Qui c’è un pubblico, e molto esigente. Il pubblico, che è pressoché scomparso dalle dinamiche e dalle funzioni dell’arte contemporanea (così concentrata sul “sistema”, e sui suoi aspetti), quel pubblico che non condiziona ormai più alcuna decisione e valutazione all’interno del mondo artistico, ricompare qui come per magia. C’è sempre stato, in realtà. Non è il “pubblico”, sono persone che vivono la vita del mondo. La magia sta nella meraviglia che questo palio ha saputo suscitare: anche questa, una sensazione piuttosto desueta.
C’è un’aderenza e una saldatura misteriosamente coerente tra cultura alta e cultura popolare – e secondo Ermanno Olmi, giustamente, gran parte dei mali che affliggono la produzione culturale italiana hanno origine nel punto in cui questi due livelli si sono separati e dissociati.
Questo “cencio” è la prova – la prima, forse, dopo tanti anni… – di come innovazione e tradizione non siano affatto due elementi in contraddizione tra loro, ma costituiscano due aspetti del medesimo processo. Questo cencio è un punto di ripartenza, in cui si saldano frammenti, opzioni e idee che da lungo tempo si agitano più o meno sotterraneamente nel panorama nazionale, e che qui hanno trovato finalmente una forma compiuta.

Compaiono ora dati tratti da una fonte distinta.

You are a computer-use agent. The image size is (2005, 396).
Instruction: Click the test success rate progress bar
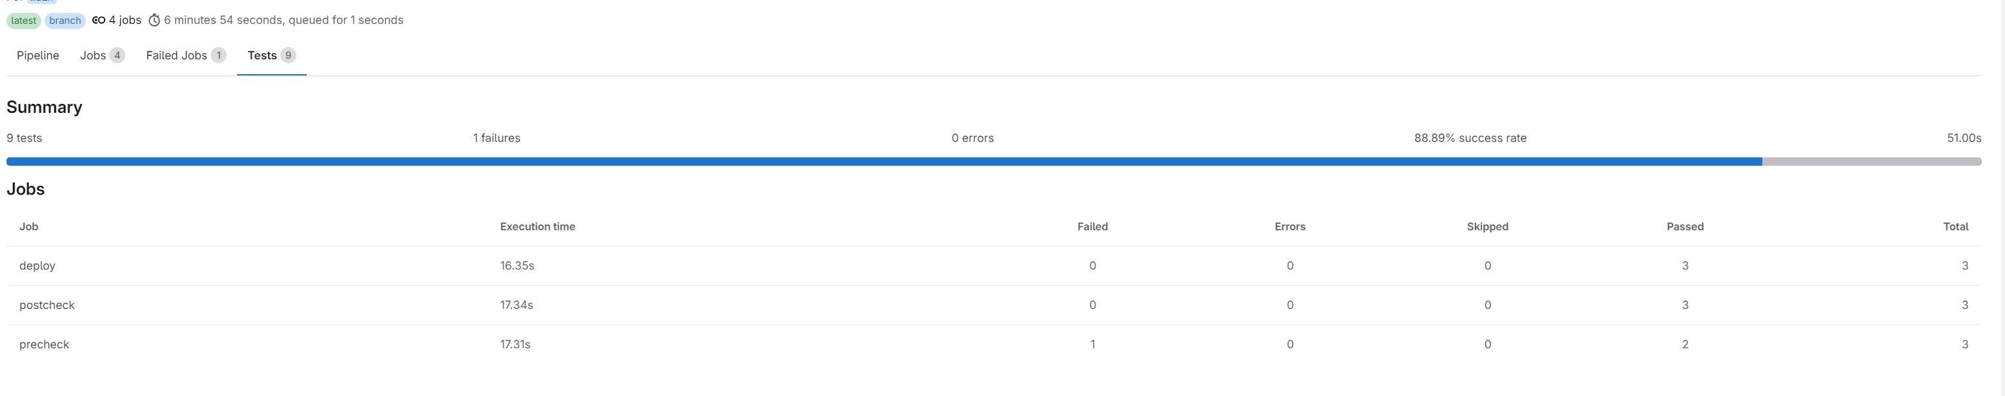[993, 162]
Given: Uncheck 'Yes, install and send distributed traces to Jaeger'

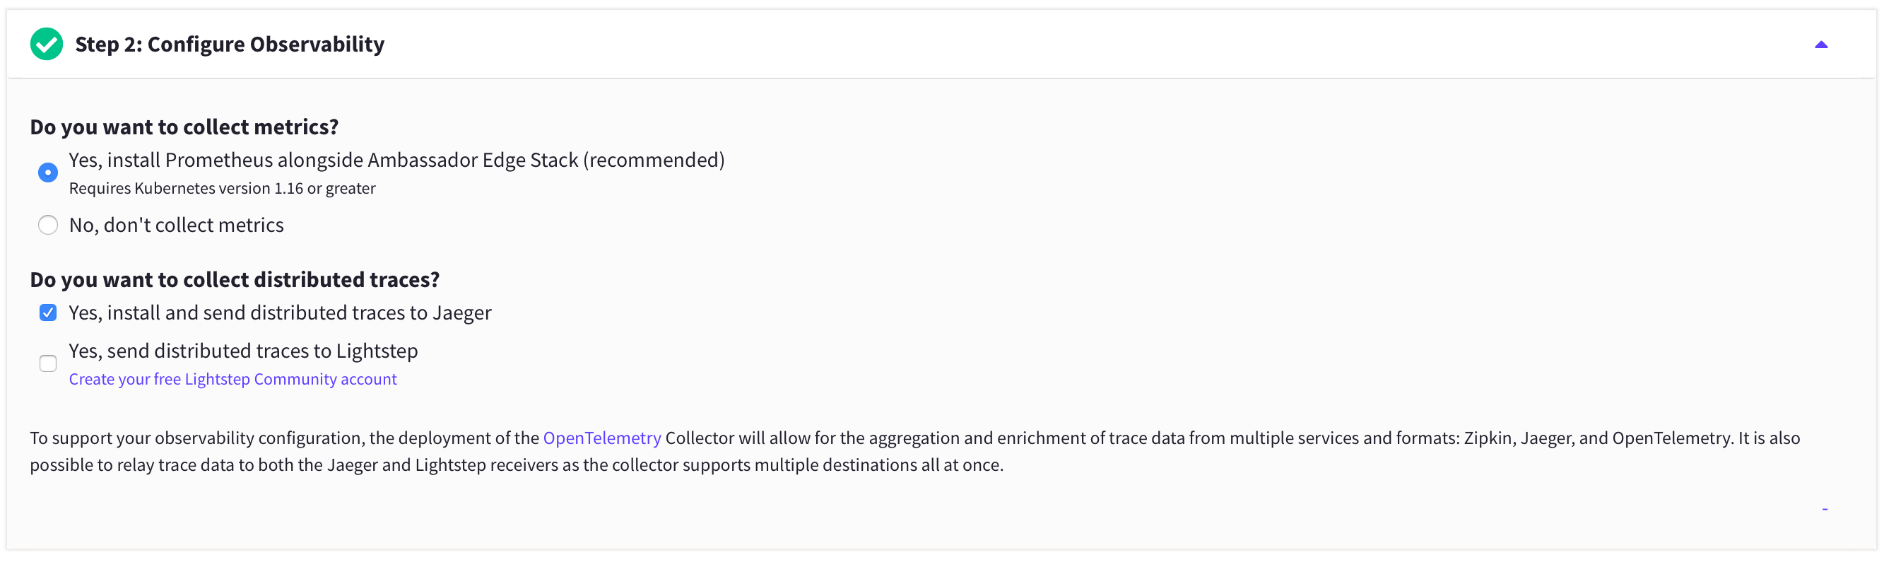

Come scrive Carla Benedetti nel suo ultimo saggio, Disumane lettere: “Occorrerà allora ridare un nome a ciò che da tempo non si sa più nominare. Oggi le grandi opere sono diventate doppiamente ‘irragionevoli’. Non le si deve strappare solamente ai limiti della vita umana, ma anche a quelli alzati dalla cultura dominante e da tutti i suoi meccanismi ciechi. Ma per la stessa ragione la verticalità viene anche ad avere oggi una forza doppia, due volte inarresa, doppiamente commovente, trascinante, rigenerante”.